Problem 1:
In the post on storing Python dictionaries to files, why does the writer reject using PyTables manually?
+--
I want to do hierarchical key-value storage in Python, which basically boils down to storing dictionaries to files. By that I mean any type of dictionary structure, that may contain other dictionaries, numpy arrays, serializable Python objects, and so forth. Not only that, I want it to store numpy arrays space-optimized and play nice between Python 2 and 3.

Below are methods I know are out there. My question is what is missing from this list and is there an alternative that dodges all my deal-breakers?

  • Python's pickle module (deal-breaker: inflates the size of numpy arrays a lot)
  • Numpy's save/savez/load (deal-breaker: Incompatible format across Python 2/3)
  • PyTables replacement for numpy.savez (deal-breaker: only handles numpy arrays)
  • Using PyTables manually (deal-breaker: I want this for constantly changing research code, so it's really convenient to be able to dump dictionaries to files by calling a single function)
+--
Problem 2:
Reproduce the records verbatim, starting at the line that contains "34, 898, 42)" and ending at the last line of the records.
+--
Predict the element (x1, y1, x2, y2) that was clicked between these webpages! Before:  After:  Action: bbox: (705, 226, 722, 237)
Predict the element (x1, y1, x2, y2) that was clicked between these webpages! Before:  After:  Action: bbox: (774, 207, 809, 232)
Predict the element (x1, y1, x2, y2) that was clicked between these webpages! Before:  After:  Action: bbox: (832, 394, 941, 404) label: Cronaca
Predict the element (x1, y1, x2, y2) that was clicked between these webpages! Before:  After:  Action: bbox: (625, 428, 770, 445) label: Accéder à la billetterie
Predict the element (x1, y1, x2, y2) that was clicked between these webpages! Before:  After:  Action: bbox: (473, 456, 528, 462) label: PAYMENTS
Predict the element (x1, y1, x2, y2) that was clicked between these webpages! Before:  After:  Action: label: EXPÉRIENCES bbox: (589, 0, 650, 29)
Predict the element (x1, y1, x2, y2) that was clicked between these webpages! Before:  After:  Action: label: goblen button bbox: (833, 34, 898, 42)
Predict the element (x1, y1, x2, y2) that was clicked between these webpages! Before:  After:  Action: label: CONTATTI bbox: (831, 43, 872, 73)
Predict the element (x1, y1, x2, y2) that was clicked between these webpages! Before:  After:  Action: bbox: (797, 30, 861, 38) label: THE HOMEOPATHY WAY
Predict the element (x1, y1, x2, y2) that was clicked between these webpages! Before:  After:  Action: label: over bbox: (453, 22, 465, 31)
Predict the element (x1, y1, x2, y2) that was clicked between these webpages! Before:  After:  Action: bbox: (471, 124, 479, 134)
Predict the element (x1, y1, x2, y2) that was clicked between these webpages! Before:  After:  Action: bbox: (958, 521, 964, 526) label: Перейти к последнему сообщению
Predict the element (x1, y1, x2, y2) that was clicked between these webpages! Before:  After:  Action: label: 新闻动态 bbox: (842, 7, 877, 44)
+--
Full response 1:
The writer wants the storage for constantly changing research code. For that use, it matters to be able to dump dictionaries to files with a single function call, and using PyTables manually does not offer that.

Full response 2:
Predict the element (x1, y1, x2, y2) that was clicked between these webpages! Before:  After:  Action: label: goblen button bbox: (833, 34, 898, 42)
Predict the element (x1, y1, x2, y2) that was clicked between these webpages! Before:  After:  Action: label: CONTATTI bbox: (831, 43, 872, 73)
Predict the element (x1, y1, x2, y2) that was clicked between these webpages! Before:  After:  Action: bbox: (797, 30, 861, 38) label: THE HOMEOPATHY WAY
Predict the element (x1, y1, x2, y2) that was clicked between these webpages! Before:  After:  Action: label: over bbox: (453, 22, 465, 31)
Predict the element (x1, y1, x2, y2) that was clicked between these webpages! Before:  After:  Action: bbox: (471, 124, 479, 134)
Predict the element (x1, y1, x2, y2) that was clicked between these webpages! Before:  After:  Action: bbox: (958, 521, 964, 526) label: Перейти к последнему сообщению
Predict the element (x1, y1, x2, y2) that was clicked between these webpages! Before:  After:  Action: label: 新闻动态 bbox: (842, 7, 877, 44)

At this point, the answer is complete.